Invitée de l'émission "On refait la télé", la journaliste Pascale de la Tour du Pin a partagé, au micro d’Éric Dussart et Jade, son parcours professionnel ainsi que les rumeurs entourant son rôle à TF1. Lorsqu'elle a quitté BFM TV en 2017 pour LCI, l'idée d'une succession à Jean-Pierre Pernaut n'était pas dans ses préoccupations. "Je vais être hyper honnête avec vous, quand LCI vient me chercher, il n'est pas question du 13 Heures", précise-t-elle.

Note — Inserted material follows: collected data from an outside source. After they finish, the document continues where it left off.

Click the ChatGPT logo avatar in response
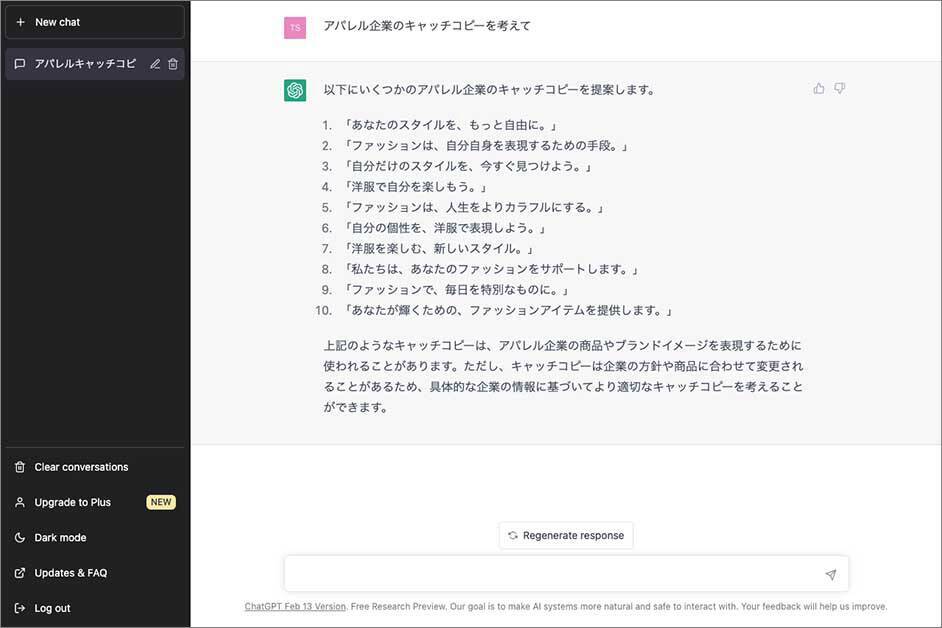The width and height of the screenshot is (942, 628). (295, 90)
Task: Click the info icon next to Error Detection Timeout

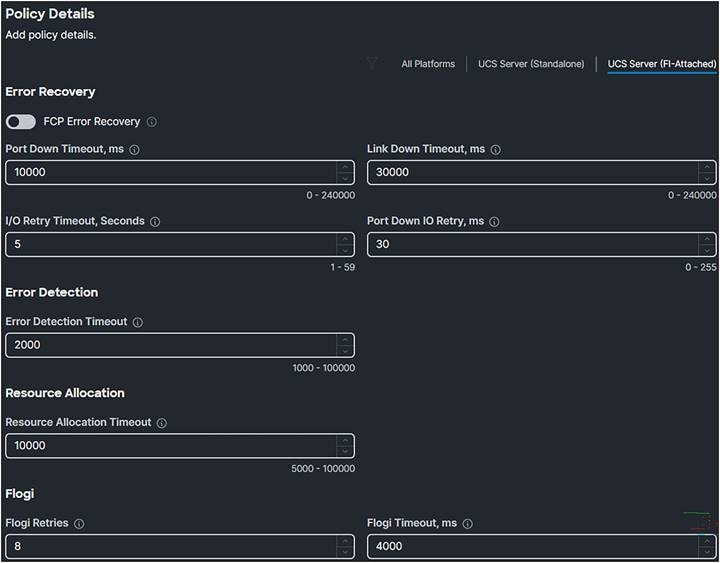Action: (x=138, y=323)
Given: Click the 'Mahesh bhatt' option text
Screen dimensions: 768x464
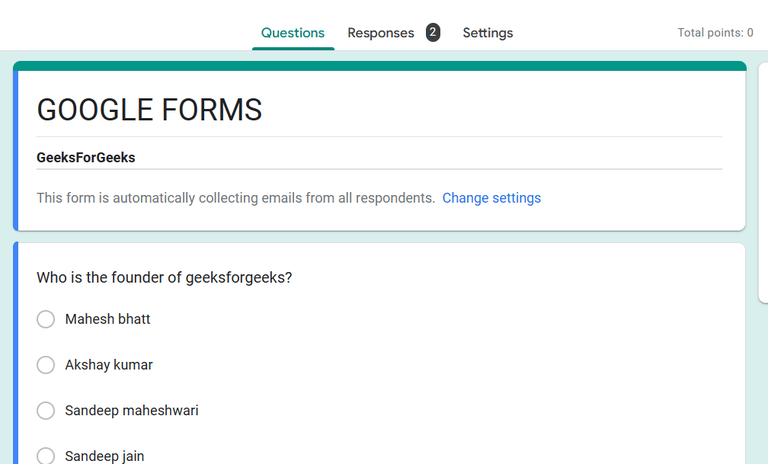Looking at the screenshot, I should (108, 319).
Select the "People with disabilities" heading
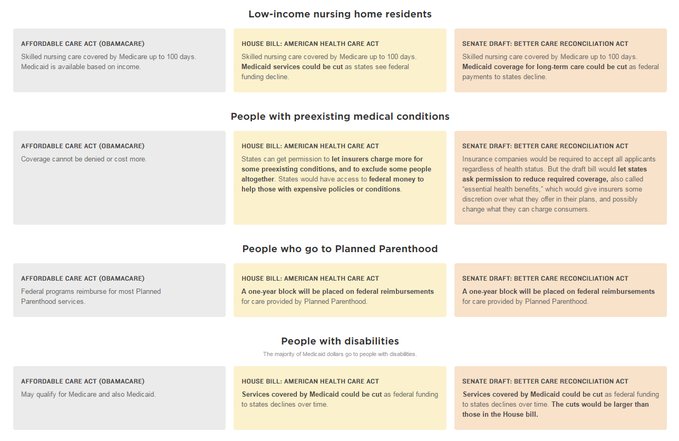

Elle met en avant qu'une telle décision était avant tout motivée par le désir d’un nouveau défi : "J'y vais parce que ça faisait sept ans que j'y étais, et je me suis dit que c'était un challenge : je peux reprendre une matinale toute seule. La matinale, elle était au ras des pâquerettes à l'époque". C'est un propos qui a été corroboré par Véronique Morali, une experte des médias, qui souligne l'audace nécessaire pour accepter de telles missions.
Pascale, bien qu’admettant le prestige associé à un poste au JT, relativise son importance : "Je pense qu'on ne refuse pas un poste pareil. Bien sûr que non. C'est un très beau poste. Jean-Pierre Pernaut a réussi à y laisser une empreinte significative." Toutefois, elle rappelle que cela vient avec beaucoup de contraintes : "C'est très contraint un JT. Vous avez peu de temps, tout est très codifié, et moi, j'aime bien avoir un peu d'espace de liberté".
Dans une séquence de l’émission où elle se remémore des anecdotes, elle mentionne avec humour que son nom « Tour du Pin » vient de son ex-mari, et que sa fille l’appelait affectueusement "maman hibou" à cause de ses horaires de travail nocturnes. De plus, elle évoque son teckel nommé Achille, devenu célèbre après un moment inattendu en direct sur une autre chaîne.
Aujourd'hui, Pascale est de retour à la matinale de BFM TV, où elle anime de 6h à 9h du lundi au vendredi. Ses performances semblent séduire le public, avec une augmentation des audiences depuis son retour. Elle conclut en affirmant : "Je n'ai pas l'impression d'être passée à côté de ma vie. Ce n'est pas un Graal pour moi", mettant en avant une vision apaisée et pragmatique de sa carrière.